Tenere conto delle indicazioni emerse, delle attuali modalità e quantità di consumi degli italiani per principale categoria di prodotti e fascia di età è importante per identificare i possibili scenari di evoluzione dei consumi alimentari. Tali scenari mettono in luce come, soprattutto per alcuni beni di consumo, nei prossimi trent’anni una popolazione italiana più vecchia consumerà volumi di prodotti alimentari inferiori a livello complessivo. Ad esempio, nello scenario peggiore, per latte, vino, carni e salumi, si prospetta una diminuzione dei consumi – legata all’invecchiamento – prossima al 10%. Comprendere come fenomeni di questo tipo, possano influenzare la domanda e, quindi, il business delle imprese agricole, è fondamentale per prepararsi e anticipare i cambiamenti. Come già avvenuto in passato, a fronte di un calo della domanda interna, la sopravvivenza delle imprese passa dalla capacità di rivolgersi al mercato estero, di modificare l’assetto aziendale orientandosi a colture più vicine al consumatore, di sviluppare nicchie di prodotto in grado di incontrare la richiesta di specifici segmenti di consumo.

Il Coronavirus – tra le altre cos- ha riportato l’attenzione sulla rilevanza strategica dell’agroalimentare per il nostro Paese, ha accelerato la diffusione dell’utilizzo del digitale e ha consolidato trend di consumo orientati a Made in Italy, local, sostenibilità e salute.

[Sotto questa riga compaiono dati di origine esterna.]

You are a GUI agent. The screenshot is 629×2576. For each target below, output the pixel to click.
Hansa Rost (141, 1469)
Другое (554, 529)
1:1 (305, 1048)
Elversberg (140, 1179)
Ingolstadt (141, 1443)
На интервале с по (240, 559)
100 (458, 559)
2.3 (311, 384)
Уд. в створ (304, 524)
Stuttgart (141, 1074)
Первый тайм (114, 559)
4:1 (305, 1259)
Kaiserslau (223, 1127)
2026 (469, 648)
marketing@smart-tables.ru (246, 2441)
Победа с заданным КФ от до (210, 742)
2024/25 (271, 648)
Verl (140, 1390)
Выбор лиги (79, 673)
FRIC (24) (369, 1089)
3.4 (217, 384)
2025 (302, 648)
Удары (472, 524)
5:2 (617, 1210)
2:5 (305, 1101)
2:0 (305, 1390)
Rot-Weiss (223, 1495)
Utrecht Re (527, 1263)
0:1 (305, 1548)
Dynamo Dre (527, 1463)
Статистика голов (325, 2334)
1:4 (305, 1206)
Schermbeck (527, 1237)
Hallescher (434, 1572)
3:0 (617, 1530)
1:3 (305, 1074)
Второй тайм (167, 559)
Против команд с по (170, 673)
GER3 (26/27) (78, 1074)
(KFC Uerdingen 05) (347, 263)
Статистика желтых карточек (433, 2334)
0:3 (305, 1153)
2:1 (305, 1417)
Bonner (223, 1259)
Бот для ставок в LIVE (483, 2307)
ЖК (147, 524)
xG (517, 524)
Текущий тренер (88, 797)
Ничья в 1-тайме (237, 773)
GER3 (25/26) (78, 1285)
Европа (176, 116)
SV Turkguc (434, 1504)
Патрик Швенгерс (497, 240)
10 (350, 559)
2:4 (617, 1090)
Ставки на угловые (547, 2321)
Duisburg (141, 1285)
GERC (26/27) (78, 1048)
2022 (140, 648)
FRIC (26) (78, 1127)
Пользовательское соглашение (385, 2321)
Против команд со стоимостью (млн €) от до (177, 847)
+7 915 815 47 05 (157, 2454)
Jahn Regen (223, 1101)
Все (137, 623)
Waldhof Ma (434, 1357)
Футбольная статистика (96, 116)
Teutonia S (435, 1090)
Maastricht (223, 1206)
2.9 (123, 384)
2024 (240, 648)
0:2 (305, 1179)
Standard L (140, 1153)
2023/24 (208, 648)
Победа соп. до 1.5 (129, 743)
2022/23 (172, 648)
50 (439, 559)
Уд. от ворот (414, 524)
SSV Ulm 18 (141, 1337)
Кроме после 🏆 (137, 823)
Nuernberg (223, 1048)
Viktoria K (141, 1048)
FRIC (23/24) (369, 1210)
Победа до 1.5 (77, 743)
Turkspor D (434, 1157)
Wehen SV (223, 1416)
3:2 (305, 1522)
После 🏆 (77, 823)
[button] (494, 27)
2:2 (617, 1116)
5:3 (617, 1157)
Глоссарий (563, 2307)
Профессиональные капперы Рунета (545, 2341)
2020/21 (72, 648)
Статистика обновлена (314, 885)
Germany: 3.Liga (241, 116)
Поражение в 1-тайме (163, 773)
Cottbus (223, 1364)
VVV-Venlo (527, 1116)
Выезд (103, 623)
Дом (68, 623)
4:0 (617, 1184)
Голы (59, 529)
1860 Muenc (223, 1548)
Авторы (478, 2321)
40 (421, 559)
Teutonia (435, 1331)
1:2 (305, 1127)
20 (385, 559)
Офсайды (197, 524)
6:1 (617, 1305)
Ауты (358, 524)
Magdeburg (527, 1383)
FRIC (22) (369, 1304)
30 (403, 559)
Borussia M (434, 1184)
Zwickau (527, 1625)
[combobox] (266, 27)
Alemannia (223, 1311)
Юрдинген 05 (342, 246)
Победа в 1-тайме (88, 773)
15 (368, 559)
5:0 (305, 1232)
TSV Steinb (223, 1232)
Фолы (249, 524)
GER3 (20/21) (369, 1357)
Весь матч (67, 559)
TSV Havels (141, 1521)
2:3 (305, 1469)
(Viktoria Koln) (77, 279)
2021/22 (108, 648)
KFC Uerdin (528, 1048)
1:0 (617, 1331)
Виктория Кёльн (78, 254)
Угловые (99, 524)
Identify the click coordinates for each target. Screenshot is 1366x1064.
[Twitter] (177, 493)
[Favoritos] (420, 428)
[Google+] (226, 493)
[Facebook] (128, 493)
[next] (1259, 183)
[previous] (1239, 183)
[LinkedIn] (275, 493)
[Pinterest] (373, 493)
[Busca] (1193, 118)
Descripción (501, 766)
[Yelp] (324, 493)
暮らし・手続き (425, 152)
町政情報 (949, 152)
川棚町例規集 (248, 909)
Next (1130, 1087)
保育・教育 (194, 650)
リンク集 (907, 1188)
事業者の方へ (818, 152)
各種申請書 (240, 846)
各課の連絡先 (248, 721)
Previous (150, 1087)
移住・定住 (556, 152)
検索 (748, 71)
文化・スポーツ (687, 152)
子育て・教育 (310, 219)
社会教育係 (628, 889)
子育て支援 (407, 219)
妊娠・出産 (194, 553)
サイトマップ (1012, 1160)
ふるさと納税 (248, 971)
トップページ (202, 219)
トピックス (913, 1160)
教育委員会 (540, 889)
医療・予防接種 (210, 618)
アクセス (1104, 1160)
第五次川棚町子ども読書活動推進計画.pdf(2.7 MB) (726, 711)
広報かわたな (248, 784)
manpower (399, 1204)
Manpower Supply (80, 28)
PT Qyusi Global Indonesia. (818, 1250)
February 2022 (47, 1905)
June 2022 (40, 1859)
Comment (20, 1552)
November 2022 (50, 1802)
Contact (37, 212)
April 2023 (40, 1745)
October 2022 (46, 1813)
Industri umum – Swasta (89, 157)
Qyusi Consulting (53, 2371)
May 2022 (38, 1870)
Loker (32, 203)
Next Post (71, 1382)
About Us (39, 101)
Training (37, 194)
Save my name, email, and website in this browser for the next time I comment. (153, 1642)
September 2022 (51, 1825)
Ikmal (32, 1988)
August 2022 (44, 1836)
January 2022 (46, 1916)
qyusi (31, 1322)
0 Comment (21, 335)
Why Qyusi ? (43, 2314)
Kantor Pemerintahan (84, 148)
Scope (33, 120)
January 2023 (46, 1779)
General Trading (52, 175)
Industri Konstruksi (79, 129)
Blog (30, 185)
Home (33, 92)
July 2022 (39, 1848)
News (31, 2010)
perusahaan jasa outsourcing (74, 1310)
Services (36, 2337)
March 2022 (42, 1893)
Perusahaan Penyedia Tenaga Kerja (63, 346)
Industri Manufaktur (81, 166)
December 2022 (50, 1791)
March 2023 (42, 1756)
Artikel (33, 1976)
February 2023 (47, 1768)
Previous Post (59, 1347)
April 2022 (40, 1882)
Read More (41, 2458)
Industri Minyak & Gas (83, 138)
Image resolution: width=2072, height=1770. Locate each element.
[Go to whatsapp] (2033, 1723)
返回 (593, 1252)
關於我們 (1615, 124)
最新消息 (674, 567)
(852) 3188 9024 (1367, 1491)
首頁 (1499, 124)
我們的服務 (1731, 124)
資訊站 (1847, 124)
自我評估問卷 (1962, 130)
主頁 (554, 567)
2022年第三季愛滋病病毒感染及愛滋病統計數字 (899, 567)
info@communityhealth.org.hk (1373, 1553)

Questi cambiamenti si innestano su un’evoluzione di lungo periodo (cambiamenti demografici, socioeconomici, climatici, etc) che modificheranno gli assetti produttivi della nostra agricoltura e che vanno monitorati con attenzione per comprendere e anticipare i cambiamenti. Tali modifiche non condurranno, infatti, a un unico «modello» di agricoltura italiana, ma per assicurare una sostenibilità economica anche alle imprese situate in aree marginali, occorrono interventi infrastrutturali (in particolare sul digitale) e organizzativi (reti di imprese e di sistema) in grado di cogliere opportunità di mercato che altrimenti andrebbero perse (si pensi a export o turismo) e che possono essere individuate anche in uno scenario di “crisi” e in continua evoluzione come quello attuale. Non si tratta, infatti, di supportare imprese “marginali”, ma di garantire la tenuta e la salvaguardia di interi territori del Paese, attraverso l’unica attività, quella agricola, che ancora può farlo, garantendo a monte pari condizioni competitive.